(Items from a dataset)
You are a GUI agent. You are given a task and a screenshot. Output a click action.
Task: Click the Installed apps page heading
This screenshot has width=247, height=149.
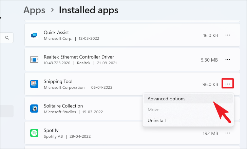(x=89, y=10)
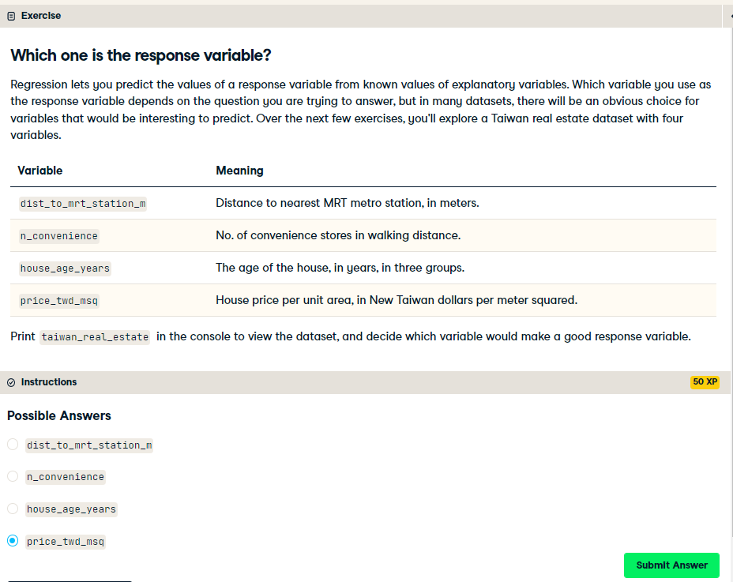Click the Exercise header label
Viewport: 733px width, 582px height.
[x=40, y=16]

→ The problem: In your reply, please set down exactly the lines from the one containing "Task: Click the Installed apps page heading" through the end of the records, with the pictures left out.

→ Exercise solution:
Task: Click the Installed apps page heading
This screenshot has width=247, height=149.
(x=89, y=10)
Click the Exercise header label
Viewport: 733px width, 582px height.
[x=40, y=16]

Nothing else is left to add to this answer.